A death squad is an armed military, police, insurgent, or terrorist squad that conducts extrajudicial killings, assassinations, and forced disappearances of persons as part of a war, insurgency or terror campaign. These killings are often conducted in ways meant to ensure the secrecy of the killers' identities, so as to avoid accountability.
Death squads are often, but not exclusively, associated with the violent political repression under dictatorships, totalitarian states and similar regimes. They typically have the tacit or express support of the state, as a whole or in part (see state terrorism). Death squads may comprise a secret police force, paramilitary group or official government units with members drawn from the military or the police.
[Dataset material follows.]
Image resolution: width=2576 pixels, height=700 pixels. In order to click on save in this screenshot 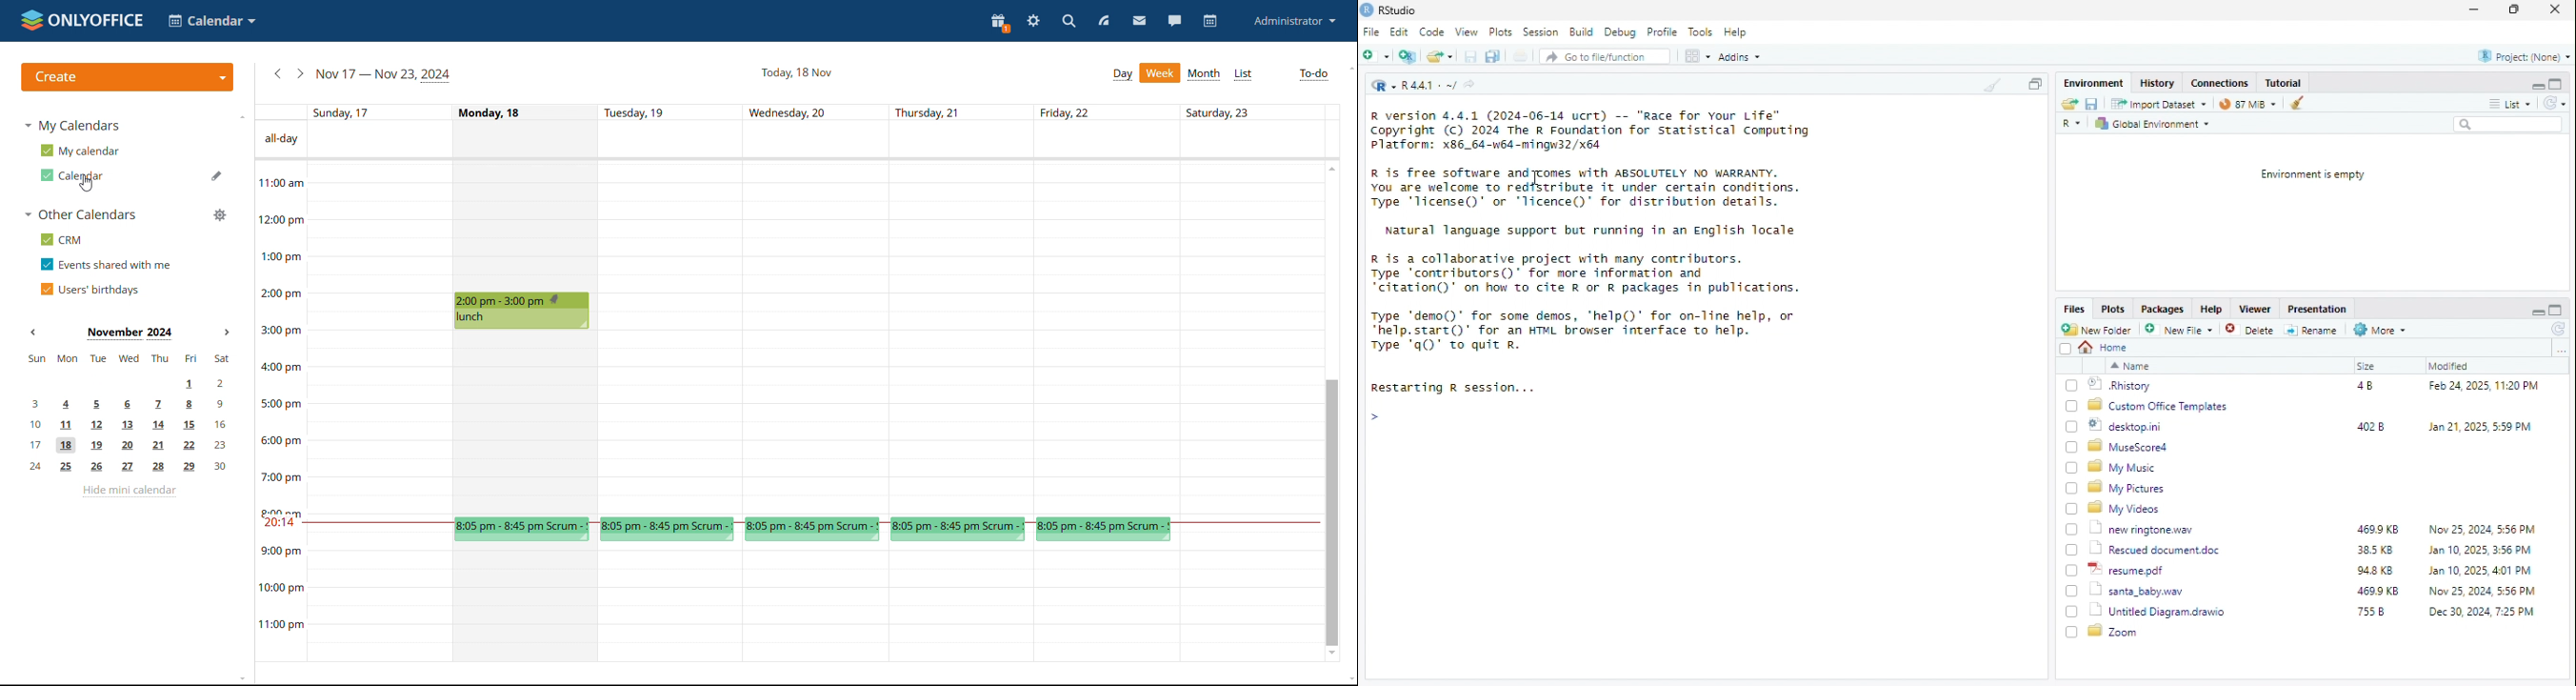, I will do `click(2093, 104)`.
They may also be organized as vigilante groups.
"Extrajudicial killings" are the illegal killing of leading political, trades union, dissidents, and social figures by either the state government, state authorities like the armed forces and police (as in Liberia under Charles G. Taylor), or criminal outfits such as the Italian Mafia.
Extrajudicial killings and death squads are most historically prevalent in the Middle East (mostly in Iraq), El Salvador, Afghanistan, Bangladesh, Pakistan, Sri Lanka, several nations or regions in Equatorial Africa, Jamaica, Kosovo, many parts of South America, Uzbekistan, parts of Thailand and in the Philippines.